The results were relatively bad? Why?

liuqk3 / PUT

Paper 'Transformer based Pluralistic Image Completion with Reduced Information Loss' in TPAMI 2024 and 'Reduce Information Loss in Transformers for Pluralistic Image Inpainting' in CVPR2022

MIT License

173 stars 15 forks source link

The results were relatively bad? Why? #35

Open lzwRover321 opened 3 months ago

lzwRover321 commented 3 months ago

Thanks for the excellent code, when I inference the picture. gt: crop mask: crop Lama result:(The result of Lama https://github.com/advimman/lama) res3 PUT result:(The result of model tpami2024_vit_base_naturalscene_res512) crop python scripts/inference.py --func inference_inpainting \ --name OUTPUT/tpami2024_vit_base_naturalscene_res512/checkpoint/000599e_742800iter.pth \ --input_res 512,512 \ --num_token_per_iter -1 \ --num_token_for_sampling 1 \ --num_sample 1 \ --num_replicate 1 \ --image_dir data/naturalscene_512_sample/gt \ --mask_dir data/naturalscene_512_sample/mr0.5_0.6 \ --gpu 0

liuqk3 commented 3 months ago

For the model trained on Places, You can try the following two commands:

python scripts/inference.py --func inference_inpainting
--name OUTPUT/tpami2024_vit_base_naturalscene_res512/checkpoint/000599e_742800iter.pth
--input_res 512,512
--num_token_per_iter 20
--num_token_for_sampling 200
--num_sample 1
--num_replicate 1
--image_dir data/naturalscene_512_sample/gt
--mask_dir data/naturalscene_512_sample/mr0.5_0.6
--gpu 0

# or

python scripts/inference.py --func inference_inpainting
--name OUTPUT/tpami2024_vit_base_naturalscene_res512/checkpoint/000599e_742800iter.pth
--input_res 512,512
--num_token_per_iter -1
--num_token_for_sampling 20
--num_sample 1
--num_replicate 1
--image_dir data/naturalscene_512_sample/gt
--mask_dir data/naturalscene_512_sample/mr0.5_0.6
--gpu 0

lzwRover321 commented 3 months ago

naturalscene_512_sample

Thank you for your reply, but I still haven't got a good result.
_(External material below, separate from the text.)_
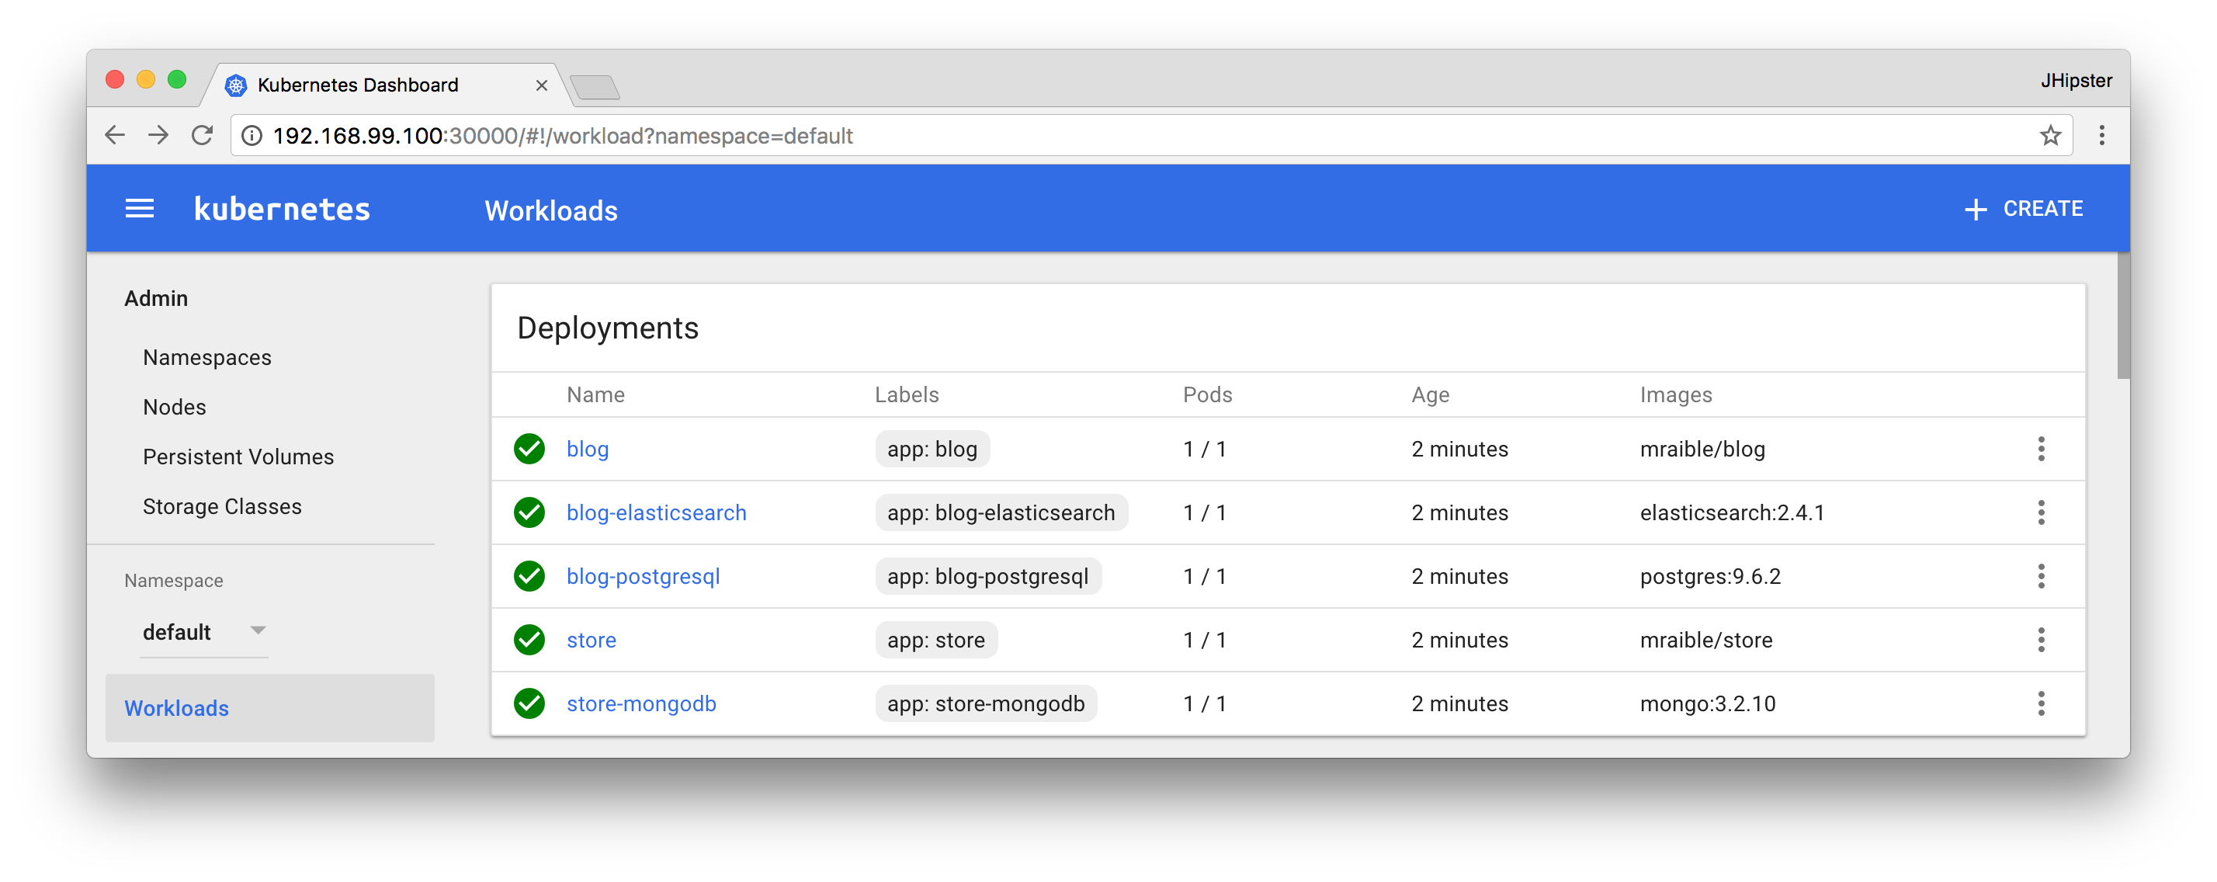Screen dimensions: 2217x882
Task: Open the actions menu for blog-postgresql row
Action: (x=2041, y=577)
liuqk3 commented 3 months ago

The mask should be in PNG format. The pixel values in mask should be 0 or 255. The JPEG mask image will introduce artifacts.

lzwRover321 commented 3 months ago

The mask should be in PNG format. The pixel values in mask should be 0 or 255. The JPEG mask image will introduce artifacts.

Okay, so the PNG mask is a single channel. I got better results, but the edges don't seem to transition smoothly. Great work, thanks again!